* REQUIRED WORK:
Below are records; reply with nothing but the number of lines in them that contain "will".

* MATERIAL PROVIDED:
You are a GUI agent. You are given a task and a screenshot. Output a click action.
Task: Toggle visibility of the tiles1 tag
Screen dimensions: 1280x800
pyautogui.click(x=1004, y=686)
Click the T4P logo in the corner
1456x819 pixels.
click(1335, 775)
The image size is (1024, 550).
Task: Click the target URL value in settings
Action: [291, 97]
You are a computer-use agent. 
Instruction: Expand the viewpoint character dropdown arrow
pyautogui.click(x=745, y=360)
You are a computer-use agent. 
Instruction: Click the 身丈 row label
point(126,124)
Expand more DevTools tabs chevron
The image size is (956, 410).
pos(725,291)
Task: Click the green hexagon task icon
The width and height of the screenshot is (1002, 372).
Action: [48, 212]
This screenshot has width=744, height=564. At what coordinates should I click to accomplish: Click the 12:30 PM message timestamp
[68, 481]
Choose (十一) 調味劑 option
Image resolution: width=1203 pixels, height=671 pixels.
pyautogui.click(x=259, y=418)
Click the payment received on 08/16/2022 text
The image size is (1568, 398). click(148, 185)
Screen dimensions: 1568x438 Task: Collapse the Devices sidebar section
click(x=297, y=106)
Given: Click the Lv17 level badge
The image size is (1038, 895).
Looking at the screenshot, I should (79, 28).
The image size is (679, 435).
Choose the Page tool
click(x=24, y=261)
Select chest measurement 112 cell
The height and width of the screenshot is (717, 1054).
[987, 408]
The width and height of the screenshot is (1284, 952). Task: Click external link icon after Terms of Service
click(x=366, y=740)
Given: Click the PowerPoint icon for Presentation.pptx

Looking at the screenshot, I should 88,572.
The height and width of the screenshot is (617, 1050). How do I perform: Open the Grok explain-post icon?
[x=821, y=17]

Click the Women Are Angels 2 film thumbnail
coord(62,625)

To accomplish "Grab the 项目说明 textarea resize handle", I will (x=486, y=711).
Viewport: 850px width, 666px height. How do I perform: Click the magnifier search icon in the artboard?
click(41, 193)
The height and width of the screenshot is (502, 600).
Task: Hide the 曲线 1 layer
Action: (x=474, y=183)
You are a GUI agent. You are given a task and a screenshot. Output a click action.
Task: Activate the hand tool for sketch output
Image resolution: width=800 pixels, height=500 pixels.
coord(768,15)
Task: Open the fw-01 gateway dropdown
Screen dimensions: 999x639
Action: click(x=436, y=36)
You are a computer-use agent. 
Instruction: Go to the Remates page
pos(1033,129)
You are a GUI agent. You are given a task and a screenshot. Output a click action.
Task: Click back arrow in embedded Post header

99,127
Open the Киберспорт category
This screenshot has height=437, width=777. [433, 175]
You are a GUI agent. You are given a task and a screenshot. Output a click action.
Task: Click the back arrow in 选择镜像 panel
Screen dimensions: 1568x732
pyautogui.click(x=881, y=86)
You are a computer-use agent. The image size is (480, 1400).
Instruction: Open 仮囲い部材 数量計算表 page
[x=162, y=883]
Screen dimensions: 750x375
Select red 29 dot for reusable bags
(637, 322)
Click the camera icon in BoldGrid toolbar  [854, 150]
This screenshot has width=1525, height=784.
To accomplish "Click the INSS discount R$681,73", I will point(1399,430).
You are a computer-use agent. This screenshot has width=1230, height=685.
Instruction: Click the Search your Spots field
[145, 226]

* COMPLETED TASK:
2